Aim of the exercise => Exactly as written, reproduce the lines from the one that contains "Minimize the terminal using the yellow button" through the end of the records.

*** Opening of Data listing ***

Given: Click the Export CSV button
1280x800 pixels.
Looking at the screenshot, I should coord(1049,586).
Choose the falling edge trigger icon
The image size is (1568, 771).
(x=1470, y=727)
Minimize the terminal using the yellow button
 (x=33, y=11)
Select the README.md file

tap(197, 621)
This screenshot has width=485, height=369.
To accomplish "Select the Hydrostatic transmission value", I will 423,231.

*** Close of Data listing ***

Response to the task =>
Minimize the terminal using the yellow button
 (x=33, y=11)
Select the README.md file

tap(197, 621)
This screenshot has width=485, height=369.
To accomplish "Select the Hydrostatic transmission value", I will 423,231.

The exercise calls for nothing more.